Maximize Dental SMS Marketing ROI With Textellent
Textellent ties dental SMS marketing software to measurable operational ROI by turning reminders, reactivations, and review requests into consistent, two-way conversations that staff can manage in a shared inbox. Automation workflows and templates keep follow-ups timely, while free incoming SMS keeps costs centered on outgoing volume.
ROI stays predictable because Textellent pricing scales with included monthly credits and straightforward overage credits, plus practical levers like additional users, added lines and higher-throughput line options, and scheduler add-ons for appointment-heavy calendars. It also accounts for MMS and multi-segment message length, with 10DLC registration included, and its pricing plans map cleanly to these drivers.
FAQs
How should a dental practice compare pricing plans for dental SMS marketing software beyond the monthly subscription price?
Compare included SMS credits, overage rate per credit, and what counts as a credit. Make sure you check user seats, extra lines, and whether 10DLC registration, templates, automation, and onboarding are included or add-ons.
What message-volume assumptions should you budget for when estimating dental SMS marketing software costs?

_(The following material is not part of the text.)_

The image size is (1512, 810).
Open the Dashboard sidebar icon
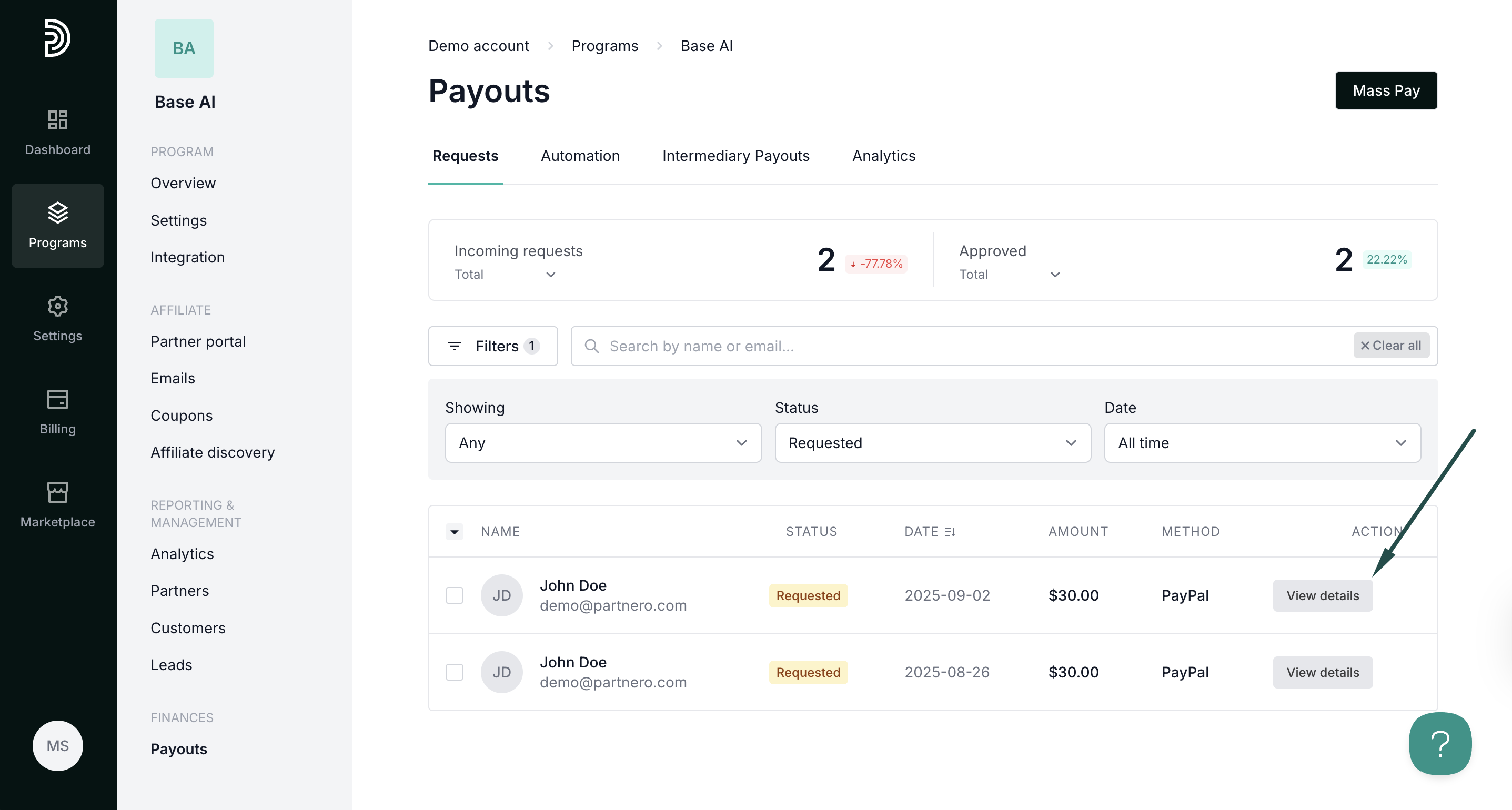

Start with appointments per month, then multiply by messages per appointment. A typical sequence can be 3 to 6 SMS including confirmation, reminders, and follow-ups. Add two-way reschedule threads and occasional recalls to avoid under-budgeting.
What usage details can make dental SMS marketing software cost more even if your total messages seem stable?
Longer texts can consume multiple SMS segments, and special characters may reduce character limits per credit. MMS often costs more credits than SMS. High-volume blasts may require higher-throughput lines, raising monthly fees.